From time to time, I temporarily stop writing poetry - or writing it down anyway - which creates lulls in the postings on this blog. Some time ago Gagdad Bob of One Cosmos described his blogging, which is done somewhat like poetry: on the spur of the moment, with little structure but what is intuited, and based on what he has been reading and listening to, as having cycles.
When one looks at the poetry of a man such as W.B. Yeats, it is clear that his work had phases or cycles to it, gradually moving from being mythological and symbolic to being political and lyrical. This didn't happen gradually (though in some sense it did) but in distinct steps, usually corresponding with each of his books.
Usually these cycles are not at all independent from one's ordinary circumstances; in fact, they are often determined by sudden and particular changes in such. I will not belabor you with an extraordinary length of words on this subject.
I myself have just recently come to very much such a circumstance.
It is altogether clear that the birth of my first child marked - or nearly so - the end of my first cycle, which was largely experimental and exploratory. This cycle was aptly named 'The Earth is Flat and the Heavens a Dome' and I have a collection of poems from it that will one day be properly edited and published. The naming is intended to be provocative, but given that I am not a flat-earther, as the Sunday aposticha* says,
"Thou hast made the round world so sure, that it shall not be moved."
it is not an attempt to defend what is a seriously boring and insipid conspiracy theory. Instead, it intends to point out that the earth's flatness and the sky's semi-circularity are the truth of the human world, or of human experience, if you will. The original poem I wrote to defend this thesis was clumsy and over-didactic, and though it remains in the copy I sent to several people, I have replaced it with a more tacit, elegant and evocative poem:
From the level ground
Grow the roots of the mountains
Foothills stand and kneel
Stretching forth as a young cedar
Opens her hands in morning
Breathing with sight
And without sound singing
To the dome of deep heaven.
The use of 'her', as always, in my poetry and writing is specific and intentional since I hold to the old lexical tradition of humans being called simply 'men', and defaulting the pronoun to 'he', in the same sense that 'brethren' does not men a group of males, but a group of 'brothers and sisters'. In this poem however, I have used the female pronoun; this is because humanity, in relation to God, is typologically feminine.

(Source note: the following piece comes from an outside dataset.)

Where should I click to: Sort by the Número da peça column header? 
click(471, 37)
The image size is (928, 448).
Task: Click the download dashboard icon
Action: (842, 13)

The second cycle has now ended with the lurching forth of both country and person into a new and stormy time. Having been informed of my being laid off from my job at the same moment we're told that, for the first time in seventeen years, our government will shut down its non-critical services, created a sudden disruption in the rhythm which produced my poems. Intuition has led me to believe that this time it is different.
Appropriately, this cycle is/will be called "Gold Smoke and Blue Fire" and whereas the stations of the first were Waking/Spring/Summer/Fall/Winter/Song/Dreaming, a set of recognizable symbols for the human experience, this will likely be divided in to War/Peace/Fast/Feast. Four is the number of the world, and these poems are somewhat more worldly. On the other hand, there is a paradox here - the poems are not so much more of the world, but in the world. If there were a pithy way to express why this is, two words would suffice: "Because family."
These poems are more rhythmic and I have a few more structural patterns that I have developed to try to frame and channel the voice.
This closing of the cycle, one of the turns of the great wheel of my life which must one day cease, should not be cause for dismay, nor will I stop posting poems here. I'm almost recollected of myself and will begin again anew.
I will reprint below the poem which is somewhat didactic, called "Gold Smoke and Blue Fire."
Breath, with intoning of each wordThank you for reading!
Of resonating air in song
No pitch, mere syllable is heard
This music's echo to prolong;
The clay itself is humming, ringing
It shows its perfect instrument
In its ready silence, singing
I am here, I shall be sent;
A wisp of heavy smoke begins
To roil and make effluvium
In rose-laden odor ascends
Strand by golden stand unspun;
And the cool and dancing light
As the Zeon upon the Cup
Smoke by day and fire by night
Now blue-bright is rising up.
Then in a flash we both return
And we are standing somewhere else --
Then repair, O rise and turn
With voice of iron, the call of bells.
*Aposticha are short hymns in the latter part of the service of lamplighting, Vespers. They proceed outwards and end with the Nunc Dimittis, "Lord, now let thou thy servant depart in peace", which is the Canticle or Song of St. Symeon the Elder that he exclaims when holding the infant Christ; that he may finally die in peace.